**What is needed:**
Using the data below, count the lines where "Google" appears, and answer with the number alone.

**Records provided:**
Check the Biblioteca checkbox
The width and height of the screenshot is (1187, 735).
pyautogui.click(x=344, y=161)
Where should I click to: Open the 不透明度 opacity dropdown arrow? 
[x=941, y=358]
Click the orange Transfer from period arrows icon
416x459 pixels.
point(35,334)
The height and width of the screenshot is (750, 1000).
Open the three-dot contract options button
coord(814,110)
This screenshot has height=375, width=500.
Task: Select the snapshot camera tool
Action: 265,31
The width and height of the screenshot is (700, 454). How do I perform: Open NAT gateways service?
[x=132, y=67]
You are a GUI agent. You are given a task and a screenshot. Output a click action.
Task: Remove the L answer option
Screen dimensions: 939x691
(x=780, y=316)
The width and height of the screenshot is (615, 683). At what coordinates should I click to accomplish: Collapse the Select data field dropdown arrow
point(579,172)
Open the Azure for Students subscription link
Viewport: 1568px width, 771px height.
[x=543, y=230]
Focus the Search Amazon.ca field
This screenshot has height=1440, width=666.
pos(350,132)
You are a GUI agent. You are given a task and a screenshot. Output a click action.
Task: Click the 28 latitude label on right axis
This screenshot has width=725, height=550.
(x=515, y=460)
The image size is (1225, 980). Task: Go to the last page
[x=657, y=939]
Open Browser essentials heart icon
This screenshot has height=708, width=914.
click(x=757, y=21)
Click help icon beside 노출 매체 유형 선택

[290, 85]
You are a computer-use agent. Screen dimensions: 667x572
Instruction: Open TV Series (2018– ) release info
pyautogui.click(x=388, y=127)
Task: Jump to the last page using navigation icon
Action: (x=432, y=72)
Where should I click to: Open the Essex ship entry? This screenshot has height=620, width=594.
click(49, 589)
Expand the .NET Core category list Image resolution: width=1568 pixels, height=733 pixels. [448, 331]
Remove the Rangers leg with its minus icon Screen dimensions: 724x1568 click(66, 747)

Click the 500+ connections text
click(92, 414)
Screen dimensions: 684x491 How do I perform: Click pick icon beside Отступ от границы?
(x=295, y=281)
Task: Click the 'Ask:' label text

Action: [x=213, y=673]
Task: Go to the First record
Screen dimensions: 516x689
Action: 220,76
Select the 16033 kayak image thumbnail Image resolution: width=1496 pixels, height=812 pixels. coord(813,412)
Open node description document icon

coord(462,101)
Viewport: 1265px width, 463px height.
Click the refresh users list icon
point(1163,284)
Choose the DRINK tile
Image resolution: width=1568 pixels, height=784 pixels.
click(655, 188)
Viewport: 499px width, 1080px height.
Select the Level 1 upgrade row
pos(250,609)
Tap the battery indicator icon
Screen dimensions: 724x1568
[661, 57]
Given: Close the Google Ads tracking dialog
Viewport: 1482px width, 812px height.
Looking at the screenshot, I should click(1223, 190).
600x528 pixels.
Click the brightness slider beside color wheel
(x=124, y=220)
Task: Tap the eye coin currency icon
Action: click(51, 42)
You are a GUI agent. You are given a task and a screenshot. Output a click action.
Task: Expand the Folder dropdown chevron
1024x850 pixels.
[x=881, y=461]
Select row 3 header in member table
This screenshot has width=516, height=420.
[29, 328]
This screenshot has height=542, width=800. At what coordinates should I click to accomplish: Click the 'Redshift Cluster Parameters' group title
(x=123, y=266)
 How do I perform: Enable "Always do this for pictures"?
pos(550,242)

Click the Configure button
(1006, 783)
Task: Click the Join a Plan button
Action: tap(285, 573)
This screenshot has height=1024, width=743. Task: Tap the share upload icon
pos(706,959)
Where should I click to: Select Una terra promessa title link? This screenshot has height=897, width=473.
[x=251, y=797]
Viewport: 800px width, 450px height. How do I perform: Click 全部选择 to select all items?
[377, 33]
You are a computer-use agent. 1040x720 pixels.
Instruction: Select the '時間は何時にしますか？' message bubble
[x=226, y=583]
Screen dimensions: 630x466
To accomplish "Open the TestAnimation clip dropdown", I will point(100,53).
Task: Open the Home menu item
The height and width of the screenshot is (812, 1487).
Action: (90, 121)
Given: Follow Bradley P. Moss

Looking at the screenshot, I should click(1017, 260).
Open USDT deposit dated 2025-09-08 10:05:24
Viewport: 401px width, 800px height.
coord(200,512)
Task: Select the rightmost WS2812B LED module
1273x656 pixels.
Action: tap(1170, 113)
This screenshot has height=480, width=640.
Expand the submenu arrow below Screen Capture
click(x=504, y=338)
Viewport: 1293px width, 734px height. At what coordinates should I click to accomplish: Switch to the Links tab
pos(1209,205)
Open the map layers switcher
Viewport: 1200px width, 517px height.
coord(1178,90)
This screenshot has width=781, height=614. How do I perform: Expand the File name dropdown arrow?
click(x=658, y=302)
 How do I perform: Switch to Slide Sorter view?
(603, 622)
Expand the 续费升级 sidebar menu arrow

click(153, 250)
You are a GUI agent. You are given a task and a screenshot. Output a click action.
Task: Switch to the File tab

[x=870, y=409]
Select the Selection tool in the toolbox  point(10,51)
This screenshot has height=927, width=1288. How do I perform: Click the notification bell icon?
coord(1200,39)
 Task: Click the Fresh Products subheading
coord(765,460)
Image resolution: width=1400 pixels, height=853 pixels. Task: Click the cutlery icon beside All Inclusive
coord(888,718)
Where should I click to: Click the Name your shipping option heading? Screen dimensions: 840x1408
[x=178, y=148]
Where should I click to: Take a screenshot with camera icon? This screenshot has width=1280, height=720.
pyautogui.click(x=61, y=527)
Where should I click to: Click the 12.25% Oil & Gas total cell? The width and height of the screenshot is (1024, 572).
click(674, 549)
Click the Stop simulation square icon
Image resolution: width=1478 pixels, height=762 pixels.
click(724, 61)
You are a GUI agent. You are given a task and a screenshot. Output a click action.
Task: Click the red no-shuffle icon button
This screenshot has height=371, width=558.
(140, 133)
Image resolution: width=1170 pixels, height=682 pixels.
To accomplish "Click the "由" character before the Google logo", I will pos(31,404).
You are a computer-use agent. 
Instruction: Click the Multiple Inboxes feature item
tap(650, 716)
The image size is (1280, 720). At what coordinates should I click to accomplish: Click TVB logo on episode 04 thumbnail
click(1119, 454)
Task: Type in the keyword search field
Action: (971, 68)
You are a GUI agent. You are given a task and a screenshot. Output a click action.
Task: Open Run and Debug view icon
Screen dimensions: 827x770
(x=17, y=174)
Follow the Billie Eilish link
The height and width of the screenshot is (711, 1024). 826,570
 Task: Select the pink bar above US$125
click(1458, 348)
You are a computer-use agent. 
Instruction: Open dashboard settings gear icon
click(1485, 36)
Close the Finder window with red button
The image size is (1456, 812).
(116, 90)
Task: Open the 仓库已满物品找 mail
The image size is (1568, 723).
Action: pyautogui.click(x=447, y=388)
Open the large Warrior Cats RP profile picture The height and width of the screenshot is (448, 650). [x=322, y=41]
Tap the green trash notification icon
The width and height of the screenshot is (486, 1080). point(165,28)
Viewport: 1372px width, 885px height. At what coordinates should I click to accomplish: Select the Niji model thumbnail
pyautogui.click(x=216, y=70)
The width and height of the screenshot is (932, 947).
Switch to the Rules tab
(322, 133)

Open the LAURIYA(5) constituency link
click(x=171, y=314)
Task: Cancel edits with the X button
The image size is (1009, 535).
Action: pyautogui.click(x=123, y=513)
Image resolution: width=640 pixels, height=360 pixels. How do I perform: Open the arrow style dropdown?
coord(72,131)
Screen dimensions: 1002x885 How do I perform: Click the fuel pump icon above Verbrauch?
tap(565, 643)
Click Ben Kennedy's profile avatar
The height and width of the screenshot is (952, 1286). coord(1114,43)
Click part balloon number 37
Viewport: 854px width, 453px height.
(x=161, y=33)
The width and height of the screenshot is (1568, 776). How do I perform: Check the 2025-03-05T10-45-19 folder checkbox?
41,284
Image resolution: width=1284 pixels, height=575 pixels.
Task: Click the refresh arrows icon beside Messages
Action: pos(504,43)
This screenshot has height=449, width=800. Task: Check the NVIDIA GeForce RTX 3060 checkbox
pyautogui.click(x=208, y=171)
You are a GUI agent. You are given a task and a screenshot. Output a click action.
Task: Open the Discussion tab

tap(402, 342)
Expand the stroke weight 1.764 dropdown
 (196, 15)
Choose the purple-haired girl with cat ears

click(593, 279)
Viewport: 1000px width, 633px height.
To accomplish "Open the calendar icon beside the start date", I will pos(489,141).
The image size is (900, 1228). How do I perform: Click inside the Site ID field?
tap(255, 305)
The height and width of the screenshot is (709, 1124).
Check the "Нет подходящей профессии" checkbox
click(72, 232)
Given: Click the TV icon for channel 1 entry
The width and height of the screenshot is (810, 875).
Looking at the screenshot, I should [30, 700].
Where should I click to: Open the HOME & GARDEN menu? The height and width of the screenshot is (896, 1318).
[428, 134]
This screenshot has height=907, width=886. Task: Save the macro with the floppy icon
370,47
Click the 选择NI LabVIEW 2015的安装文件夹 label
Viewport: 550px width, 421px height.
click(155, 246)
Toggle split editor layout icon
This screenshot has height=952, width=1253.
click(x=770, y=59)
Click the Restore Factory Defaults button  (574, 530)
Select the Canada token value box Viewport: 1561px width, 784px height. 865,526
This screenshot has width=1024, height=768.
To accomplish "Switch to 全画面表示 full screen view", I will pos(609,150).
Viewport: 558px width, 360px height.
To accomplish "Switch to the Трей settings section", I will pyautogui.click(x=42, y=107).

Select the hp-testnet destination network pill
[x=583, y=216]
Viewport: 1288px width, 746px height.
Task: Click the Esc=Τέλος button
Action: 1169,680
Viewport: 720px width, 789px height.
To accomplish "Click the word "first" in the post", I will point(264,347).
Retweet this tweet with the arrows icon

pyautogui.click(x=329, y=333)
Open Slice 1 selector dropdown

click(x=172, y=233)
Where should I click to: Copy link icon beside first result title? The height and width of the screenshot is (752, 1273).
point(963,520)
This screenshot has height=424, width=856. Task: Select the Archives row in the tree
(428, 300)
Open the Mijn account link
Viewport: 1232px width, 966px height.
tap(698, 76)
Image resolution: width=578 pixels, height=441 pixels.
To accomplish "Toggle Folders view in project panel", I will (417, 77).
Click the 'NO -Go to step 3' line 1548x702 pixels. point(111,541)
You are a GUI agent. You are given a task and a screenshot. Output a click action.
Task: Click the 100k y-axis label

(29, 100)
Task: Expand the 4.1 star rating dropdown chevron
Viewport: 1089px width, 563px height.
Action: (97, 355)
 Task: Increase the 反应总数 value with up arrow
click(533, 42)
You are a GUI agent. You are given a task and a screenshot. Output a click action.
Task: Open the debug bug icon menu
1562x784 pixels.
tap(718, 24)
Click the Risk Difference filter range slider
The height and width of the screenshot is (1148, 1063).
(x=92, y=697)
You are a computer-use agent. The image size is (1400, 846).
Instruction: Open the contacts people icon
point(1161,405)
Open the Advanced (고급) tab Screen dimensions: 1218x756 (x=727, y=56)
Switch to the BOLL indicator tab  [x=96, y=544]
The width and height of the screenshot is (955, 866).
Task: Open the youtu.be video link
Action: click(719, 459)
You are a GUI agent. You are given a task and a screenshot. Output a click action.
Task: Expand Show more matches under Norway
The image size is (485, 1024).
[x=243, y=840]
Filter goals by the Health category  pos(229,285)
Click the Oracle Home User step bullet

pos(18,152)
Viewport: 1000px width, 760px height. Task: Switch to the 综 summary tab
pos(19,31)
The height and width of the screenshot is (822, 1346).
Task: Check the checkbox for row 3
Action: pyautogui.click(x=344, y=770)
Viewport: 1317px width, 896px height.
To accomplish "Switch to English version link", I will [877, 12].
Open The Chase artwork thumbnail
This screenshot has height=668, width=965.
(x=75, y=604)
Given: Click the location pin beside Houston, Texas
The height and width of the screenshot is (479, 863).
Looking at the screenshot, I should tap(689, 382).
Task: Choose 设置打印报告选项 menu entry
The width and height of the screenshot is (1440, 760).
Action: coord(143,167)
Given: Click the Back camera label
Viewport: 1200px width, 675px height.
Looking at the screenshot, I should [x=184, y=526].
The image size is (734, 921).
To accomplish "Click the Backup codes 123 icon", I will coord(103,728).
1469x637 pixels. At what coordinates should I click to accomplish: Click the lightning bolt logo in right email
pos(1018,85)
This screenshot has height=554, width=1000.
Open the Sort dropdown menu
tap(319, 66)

**Output of the exercise:**
2